To develop their autonomous capabilities, algorithms that drive the autonomous vehicle should be trained to detect, track, and classify objects and make informed decisions for path planning and safe navigation. Annotation is the process of adding labels of interest (metadata) to an image or a video. Usually, annotated sensor data (including bounding boxes) is used to help AI or Machine Learning models understand and recognize the objects of interest.
In the autonomous drive (AD) development process, high volume of data is acquired from the test fleet through the cameras, ultrasonic sensors, radar, LiDAR, and GPS, which is then ingested from vehicle to the data lake. This ingested data is labeled and processed to build a testing suite for simulation, validation and verification of AD or ADAS models. In order to get autonomous vehicles quickly on public roads, huge training data is required as well as a system that can handle that type of scale.
Vehicle sensor data is output in so-called (ros)bag-format – a bag is a file format in ROS (Robot Operating System) for storing ROS message data. Bags — so named because of their .bag extension — have an important role in ROS, and a variety of tools have been written to allow you to store, process, analyze, and visualize them.
In short, a bag-file is a file that contains a lot of information messages that has been typically recorded by the sensors, you can later use this rosbag-file in “playback” which lets you read the messages in order it was recorded.
Classification of objects being recorded by vehicle sensors, aggregation and the ability to further analyse this data to later develop, for example, testing suites for simulation, validation and verification of AD or ADAS models was the challenge to overcome at NEVS. Primary use-case is to classify camera data from sensors in the vehicles that are outputted in rosbag-format and label recorded objects as well as text. The solution needs to have the ability to scale in order to handle massive amounts of data.

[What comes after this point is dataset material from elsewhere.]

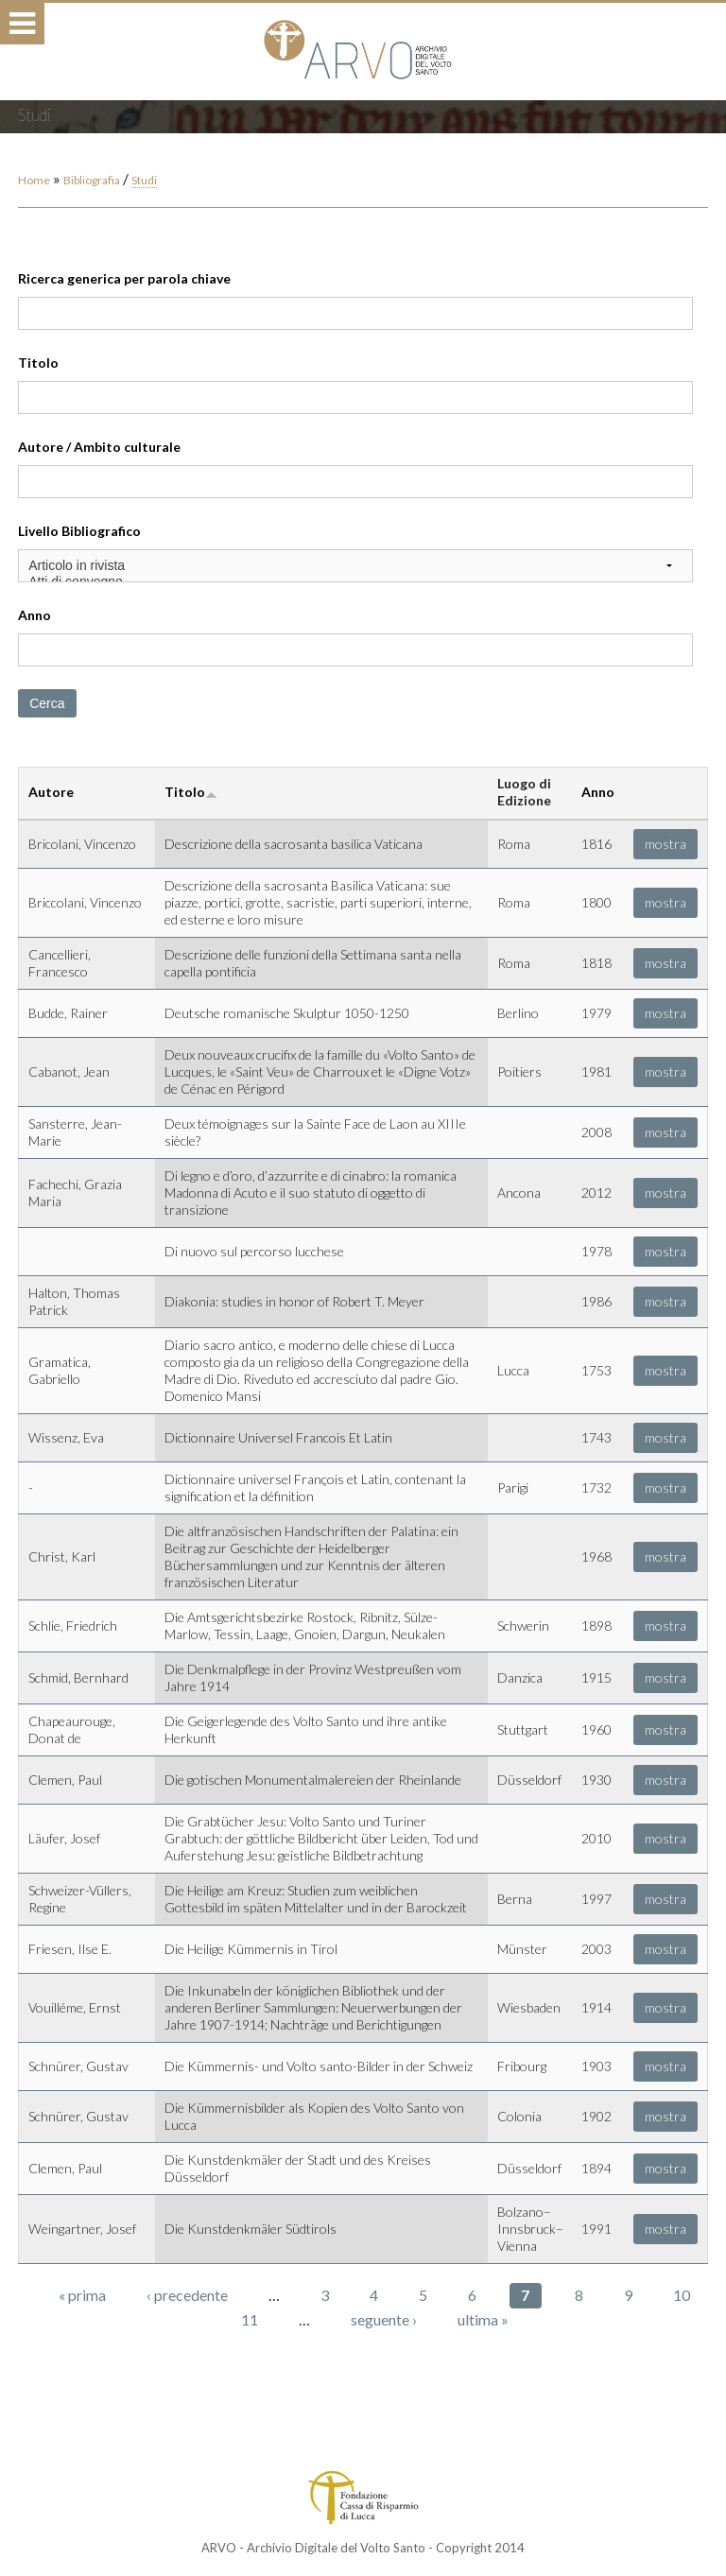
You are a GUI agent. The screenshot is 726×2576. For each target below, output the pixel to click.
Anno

In order to begin classification and labeling of the rosbag-files, we need to split the files into images.
This process is kicked off by rosbag-file(s) ingested into S3 with the event notification feature enabled, this triggers a AWS Lambda function that starts Amazon ECS AWS Fargate docker containers which is configured to use a developed ROS docker image with ROS in Amazon ECR. These docker containers split up the rosbag-file into images and are then put into S3.
In order to begin labeling objects and detect texts of the images, we need a service that can analyze the images where we can get an output of the recognized objects and texts but also make sure it works at massive scale. We solve this by using AWS Rekognition label- and text detection in collaboration with AWS Batch. This allows us to process the images asynchronously with an upper threshold of concurrent calls to Rekognition as this otherwise would get throttled for sending too many requests to the service.
The output from Rekognition is then put into Amazon Elasticsearch which provides full-text search, to look up the labels for the images stored in S3. Amazon Elasticsearch also provides an installation of Kibana which is a popular open source visualization tool designed to work with Elasticsearch. Using this graphical user interface we can search for our labels.
The output is also stored in S3 to have the ability to develop testing suites for simulation, validation and verification of AD or ADAS models
Above is a complete diagram of the solution.
This solution provides NEVS with the ability to annotate the data which their vehicle sensors have recorded.
The solution is elastic, highly available and has the ability to scale in a rapid manner. Without having to collect big datasets and develop our own complex automated recognition software we can get all these out-of-the-box from AWS Rekognition. In collaboration with AWS Batch, Amazon ECS AWS Fargate and AWS Lambda we also have the ability to handle huge volumes of data without scaling issues.
This is a step forward in order to develop testing suites for simulation, validation and verification of AD models, a key component in order to be at the forefront of AD development as it is part of the automated features which comprise the building blocks of semi/fully autonomous driving.
The solution is based on serverless services which has no or little maintenance and provides NEVS with a cost effective but yet scalable solution.